Last week, we had the privilege of running a three day Coding Course for a group of 30 students at Royal Grammar School in Guildford. We had visited the school a year previous, running a combination of our BBC micro:bit Workshop and our Coding Games Workshop over the course of a day, so it was really lovely to be invited back.
This time, we were invited to run a three day course with a group of students, aged 11-13. It was amazing to have three whole days with the same group as we could cover a range of programming languages, approaches and techniques to expose the students to multiple, complimentary coding environments.
On Day 2 we began to focus on writing code from scratch. We used Python for the duration of the day, learning the fundamentals through a series of exercises. We manipulated strings, performed complex calculations, and converted variable types. We built some simple procedures that could manipulate strings or numbers and set the pupils some challenges which they excelled at. Towards the end of the day, we took what the students had been taught so far and we created some additional apps for the BBC micro:bit, this time coded – from scratch – in Python! It was really cool to show the progression from thinking about how to approach coding up an app on Day 1, where we coded visually, to then seeing what the same projects would look like with real code. We even coded up a working spirit-level app, by accessing the micro:bit’s built in accelerometer.
On Day 3, we focussed on game design and development. We challenged the pupils to create a couple of different games for the micro:bit, and then we turned our attention to Unity, a real-world gaming engine used to develop many of the popular games the pupils play! Throughout the day, we worked with the pupils showing them how we could write code for a platforming game, using what we had learnt in Python. We used C# to code movement of characters, respond to a games controller, and code up some logic to handle enemies and scoring. We created a platforming game where players needed to collect keys in levels full of enemies in order to unlock the door to the next level.
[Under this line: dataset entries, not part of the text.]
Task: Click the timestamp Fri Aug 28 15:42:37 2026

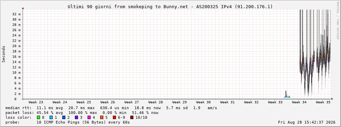Action: pyautogui.click(x=307, y=122)
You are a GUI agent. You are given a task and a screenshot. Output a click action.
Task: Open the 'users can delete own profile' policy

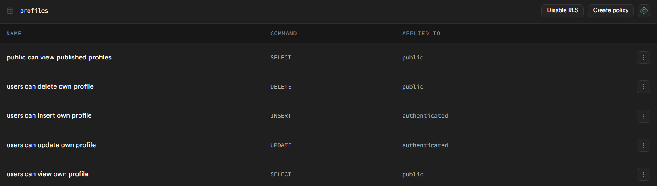pos(50,87)
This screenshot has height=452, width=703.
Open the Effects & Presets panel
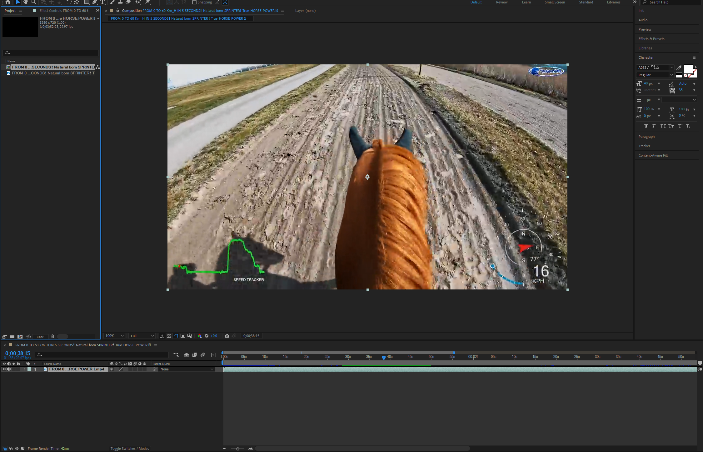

The pupils then had an hour or so, before the end of the day, to create their own levels, making them as challenging as possible.
It was amazing to have the entire three days with the same group of students, and the feedback from the pupils, and their parents, has been amazing, with many students saying that they’ll be continuing to work on the gaming projects over the summer. In fact, on the evenings between each day, many of the students had continued coding at home and came in with some amazing projects created in their own time.
It was a joy to work with RGS, and we look forward to visiting them again soon!